───── Text excerpt

BOSTON, Mass. (October 8, 2012) — Imagine you woke up one day during a particularly stressful time in your life, and your mind got stuck on a single thought. Perhaps you were anxious about a project at school or work, and were worried that you had made a mistake. Imagine your mind would not let that worry go. Instead, you replayed that anxious thought over and over and over again in your head. Imagine that you could not convince yourself that it was okay, even after re-checking your work and finding no mistake, or finding a mistake, but reasoning with yourself that it was minor and fixable. Now, imagine you woke up everyday with this feeling — this relentless anxiety — regardless of whether there was actually something worrisome happening in your life. Imagine this anxiety left you unable to get out of bed in the morning, or unable to leave the house, or unable to start any project for fear of making another mistake.
For approximately 3 million people in the US alone, this is a reality. This is obsessive-compulsive disorder, or OCD.* OCD is an anxiety disorder which causes an individual to have obsessions and compulsive behaviors that are so severe, they interfere with the individual’s everyday life; for example, causing the individual to miss work, school, social events, or other important activities.
Now imagine that everyone knew about what caused OCD and how to treat it. And imagine there was no stigma associated with asking for help or admitting you had a mental illness. Imagine that everyone had access to effective, affordable mental health services. Unfortunately, this latter part of the scenario is not yet a reality for most people.
On average, it can take 14 to 17 years to get a proper diagnosis and effective treatment for OCD after first showing symptoms. Can you imagine if that were the case for other illnesses? For cancer?
In an effort to change that, the International OCD Foundation established OCD Awareness Week four years ago to take place every year during the 2nd week of October. During this weeklong event, the IOCDF and our global partners and affiliates work to spread awareness about OCD and related disorders among not only patients and their loved ones, but also mental health professional. Because, while OCD is often undiagnosed or misdiagnosed, it is often very treatable when patients eventually do get an accurate diagnosis and appropriate treatment.
OCD Awareness Week will be held on October 8th–14th in 2012, with the flagship events planned here in Boston, the location of the International OCD Foundation Headquarters. A benefit & silent auction will be held at the Sheraton Boston on October 13th, celebrating OCD Awareness Week and honoring the four winners of the IOCDF “Dare to Believe” creative expression contest. These winners include a musician who will be travelling all the way from New Zealand to perform his winning song, “Til I’m Down;” a documentary filmmaker who will be travelling from England to screen an excerpt from her film, “Living with Me and My OCD”; a writer from Minnesota who will be reading an excerpt from her memoir, “Tipping Point;” and a mother from Virginia who wrote a children’s book about OCD to help her young son cope with his own OCD.

──────────
───── Provided information

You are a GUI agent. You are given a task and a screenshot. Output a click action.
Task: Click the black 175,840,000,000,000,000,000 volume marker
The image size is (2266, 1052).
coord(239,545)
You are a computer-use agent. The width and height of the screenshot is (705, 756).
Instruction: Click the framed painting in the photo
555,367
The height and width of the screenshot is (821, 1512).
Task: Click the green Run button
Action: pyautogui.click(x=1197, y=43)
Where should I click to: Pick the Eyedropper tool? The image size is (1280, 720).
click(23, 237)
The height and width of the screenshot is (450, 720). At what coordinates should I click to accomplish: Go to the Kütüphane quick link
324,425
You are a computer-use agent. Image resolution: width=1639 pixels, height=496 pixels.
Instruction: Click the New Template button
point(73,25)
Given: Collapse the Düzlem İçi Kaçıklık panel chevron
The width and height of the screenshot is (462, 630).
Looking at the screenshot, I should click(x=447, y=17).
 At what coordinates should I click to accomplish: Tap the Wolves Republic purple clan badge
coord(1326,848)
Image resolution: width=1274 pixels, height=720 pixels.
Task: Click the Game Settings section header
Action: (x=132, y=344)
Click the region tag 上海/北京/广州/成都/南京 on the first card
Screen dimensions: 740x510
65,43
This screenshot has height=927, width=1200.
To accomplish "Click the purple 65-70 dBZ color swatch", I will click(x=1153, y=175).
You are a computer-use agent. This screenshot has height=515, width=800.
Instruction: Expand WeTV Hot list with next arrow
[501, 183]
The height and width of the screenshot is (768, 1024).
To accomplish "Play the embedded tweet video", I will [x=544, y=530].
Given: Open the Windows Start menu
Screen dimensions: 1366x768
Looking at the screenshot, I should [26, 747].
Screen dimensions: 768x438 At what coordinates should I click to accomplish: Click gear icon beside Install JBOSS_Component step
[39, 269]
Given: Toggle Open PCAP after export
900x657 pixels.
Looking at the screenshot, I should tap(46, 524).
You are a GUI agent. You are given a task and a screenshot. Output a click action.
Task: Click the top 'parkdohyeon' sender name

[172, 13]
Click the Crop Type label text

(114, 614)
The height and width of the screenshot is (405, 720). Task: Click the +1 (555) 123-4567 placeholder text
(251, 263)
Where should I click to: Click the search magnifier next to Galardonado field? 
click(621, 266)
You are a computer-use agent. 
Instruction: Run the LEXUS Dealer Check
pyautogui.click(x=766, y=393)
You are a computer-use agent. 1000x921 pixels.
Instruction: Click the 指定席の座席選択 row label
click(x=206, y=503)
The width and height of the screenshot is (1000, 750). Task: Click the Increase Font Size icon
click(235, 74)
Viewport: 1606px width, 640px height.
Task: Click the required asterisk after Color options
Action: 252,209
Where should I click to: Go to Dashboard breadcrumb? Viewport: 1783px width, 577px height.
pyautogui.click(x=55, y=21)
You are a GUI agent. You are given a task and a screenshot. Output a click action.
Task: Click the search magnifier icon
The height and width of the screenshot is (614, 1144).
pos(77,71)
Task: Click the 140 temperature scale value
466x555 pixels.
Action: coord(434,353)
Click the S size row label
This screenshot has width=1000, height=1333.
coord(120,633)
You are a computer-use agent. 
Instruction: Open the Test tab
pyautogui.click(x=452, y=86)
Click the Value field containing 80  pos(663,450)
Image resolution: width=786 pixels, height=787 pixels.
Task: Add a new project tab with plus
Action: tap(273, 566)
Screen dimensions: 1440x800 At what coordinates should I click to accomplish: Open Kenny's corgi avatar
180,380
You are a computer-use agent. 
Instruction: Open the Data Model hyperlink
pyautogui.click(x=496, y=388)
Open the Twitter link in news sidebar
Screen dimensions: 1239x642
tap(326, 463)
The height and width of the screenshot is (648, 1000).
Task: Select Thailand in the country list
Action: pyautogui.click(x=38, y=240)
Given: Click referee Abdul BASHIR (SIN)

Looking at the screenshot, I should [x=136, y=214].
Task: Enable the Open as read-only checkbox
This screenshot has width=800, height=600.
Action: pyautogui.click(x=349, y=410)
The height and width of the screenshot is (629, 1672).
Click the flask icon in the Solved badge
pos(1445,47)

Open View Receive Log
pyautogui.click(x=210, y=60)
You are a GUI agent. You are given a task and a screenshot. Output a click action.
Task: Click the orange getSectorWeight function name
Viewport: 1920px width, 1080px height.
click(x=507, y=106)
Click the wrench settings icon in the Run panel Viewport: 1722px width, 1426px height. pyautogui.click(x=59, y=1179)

──────────

→ Your task: Rewrite the OCD Awareness Week article starting at "OCD Awareness Week will" and ending at "his own OCD.", replacing "silent auction" with "live auction".

→ Task response:
OCD Awareness Week will be held on October 8th–14th in 2012, with the flagship events planned here in Boston, the location of the International OCD Foundation Headquarters. A benefit & live auction will be held at the Sheraton Boston on October 13th, celebrating OCD Awareness Week and honoring the four winners of the IOCDF “Dare to Believe” creative expression contest. These winners include a musician who will be travelling all the way from New Zealand to perform his winning song, “Til I’m Down;” a documentary filmmaker who will be travelling from England to screen an excerpt from her film, “Living with Me and My OCD”; a writer from Minnesota who will be reading an excerpt from her memoir, “Tipping Point;” and a mother from Virginia who wrote a children’s book about OCD to help her young son cope with his own OCD.